The Supreme Court is hearing arguments on Thursday morning in an extraordinary case that could alter the course of the presidential election by deciding whether former President Donald J. Trump’s conduct in trying to subvert the 2020 race made him ineligible to hold office again.
Not since Bush v. Gore, the 2000 decision that handed the presidency to George W. Bush, has the Supreme Court assumed such a direct role in the outcome of a presidential contest.
The sweep of the court’s ruling is likely to be broad. It will probably resolve not only whether Mr. Trump may appear on the Colorado primary ballot, but it will also most likely determine his eligibility to run in the general election and to hold office at all.
The case is just one of several involving or affecting Mr. Trump on the court’s docket or approaching it.
Here’s what else to know:
Thursday’s case arose from a December ruling from the Colorado Supreme Court disqualifying Mr. Trump from the state’s Republican primary ballot based on Section 3 of the 14th Amendment. The provision was adopted after the Civil War to bar insurrectionists who had taken an oath to support the Constitution from holding office.
The provision says: “No person shall be a senator or representative in Congress, or elector of president and vice president, or hold any office, civil or military, under the United States, or under any state, who, having previously taken an oath, as a member of Congress, or as an officer of the United States, or as a member of any state legislature, or as an executive or judicial officer of any state, to support the Constitution of the United States, shall have engaged in insurrection or rebellion against the same, or given aid or comfort to the enemies thereof.” It adds, “But Congress may by a vote of two-thirds of each House, remove such disability.”
Mr. Trump has attacked the Colorado court’s ruling on at least a half-dozen grounds, though their unifying theme is that the election should be decided by the voters. “The court should put a swift and decisive end to these ballot-disqualification efforts, which threaten to disenfranchise tens of millions of Americans and which promise to unleash chaos and bedlam if other state courts and state officials follow Colorado’s lead and exclude the likely Republican presidential nominee from their ballots,” Mr. Trump’s brief said.

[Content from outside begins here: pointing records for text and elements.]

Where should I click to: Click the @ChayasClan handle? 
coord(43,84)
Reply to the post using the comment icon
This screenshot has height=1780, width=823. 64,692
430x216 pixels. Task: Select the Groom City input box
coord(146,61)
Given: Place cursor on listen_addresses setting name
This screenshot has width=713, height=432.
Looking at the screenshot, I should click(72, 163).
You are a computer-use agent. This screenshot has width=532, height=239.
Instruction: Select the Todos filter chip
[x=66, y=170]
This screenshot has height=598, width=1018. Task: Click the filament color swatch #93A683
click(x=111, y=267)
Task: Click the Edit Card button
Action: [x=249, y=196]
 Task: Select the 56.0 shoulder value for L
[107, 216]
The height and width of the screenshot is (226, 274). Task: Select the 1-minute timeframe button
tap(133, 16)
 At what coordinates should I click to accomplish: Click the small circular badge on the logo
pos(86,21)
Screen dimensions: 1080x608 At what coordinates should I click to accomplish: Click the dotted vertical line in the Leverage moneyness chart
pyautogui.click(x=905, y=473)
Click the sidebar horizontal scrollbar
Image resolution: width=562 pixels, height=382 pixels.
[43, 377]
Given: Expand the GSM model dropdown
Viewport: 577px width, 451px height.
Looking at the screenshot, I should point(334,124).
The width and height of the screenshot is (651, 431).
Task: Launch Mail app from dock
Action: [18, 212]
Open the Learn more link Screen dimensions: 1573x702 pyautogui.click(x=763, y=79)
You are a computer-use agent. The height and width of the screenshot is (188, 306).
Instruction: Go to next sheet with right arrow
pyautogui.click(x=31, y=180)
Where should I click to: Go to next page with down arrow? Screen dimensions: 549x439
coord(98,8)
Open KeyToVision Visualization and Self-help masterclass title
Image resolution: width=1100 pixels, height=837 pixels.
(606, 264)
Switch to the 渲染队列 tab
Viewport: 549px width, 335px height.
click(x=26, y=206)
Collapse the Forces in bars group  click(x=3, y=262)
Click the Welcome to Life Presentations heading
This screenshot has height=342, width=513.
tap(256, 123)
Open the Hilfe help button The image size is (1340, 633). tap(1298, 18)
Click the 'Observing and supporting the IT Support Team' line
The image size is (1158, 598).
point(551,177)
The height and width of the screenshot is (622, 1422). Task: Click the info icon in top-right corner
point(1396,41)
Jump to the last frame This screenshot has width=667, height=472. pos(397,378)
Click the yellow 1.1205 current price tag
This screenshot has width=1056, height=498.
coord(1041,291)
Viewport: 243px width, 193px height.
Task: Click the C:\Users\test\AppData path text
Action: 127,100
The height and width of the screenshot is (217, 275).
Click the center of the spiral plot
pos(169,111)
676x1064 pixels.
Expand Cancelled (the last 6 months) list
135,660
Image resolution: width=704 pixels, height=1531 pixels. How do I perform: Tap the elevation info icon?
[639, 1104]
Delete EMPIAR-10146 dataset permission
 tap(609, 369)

The six Colorado voters who prevailed in the case in that state urged the justices not to give in to what they suggested were threats of political violence from a candidate they said had demonstrated a propensity for it. “The thrust of Trump’s position is less legal than it is political,” the voters’ brief said. “He not-so-subtly threatens ‘bedlam’ if he is not on the ballot. But we already saw the ‘bedlam’ Trump unleashed when he was on the ballot and lost.”
Mr. Trump’s primary legal argument in the case, Trump v. Anderson, No. 23-719, is that Section 3 does not apply to himbecause the president is not among the officials covered by the provision. “The president is not an ‘officer of the United States’ as that term is used in the Constitution,” his brief said.
In addition, the brief argued, “Section 3 applies only to those who took an oath to ‘support’ the Constitution of the United States.” But, it continued, “the president swears a different oath set forth in Article II, in which he promises to ‘preserve, protect and defend the Constitution of the United States’ — and in which the word ‘support’ is nowhere to be found.”
Along similar lines, the brief also said that the presidency was not one of the offices from which oath-breaking officials were barred. “To accept the Colorado Supreme Court’s assertion that Section 3 includes the presidency,” the brief said, “one must conclude that the drafters decided to bury the most visible and prominent national office in a catchall term that includes low-ranking military officers, while choosing to explicitly mention presidential electors. This reading defies common sense.”
The brief also said that Section 3 disqualified people subject to it from holding office — not from seeking it. If the candidate were elected, the brief said, Congress could remove that disqualification before the candidate’s term began."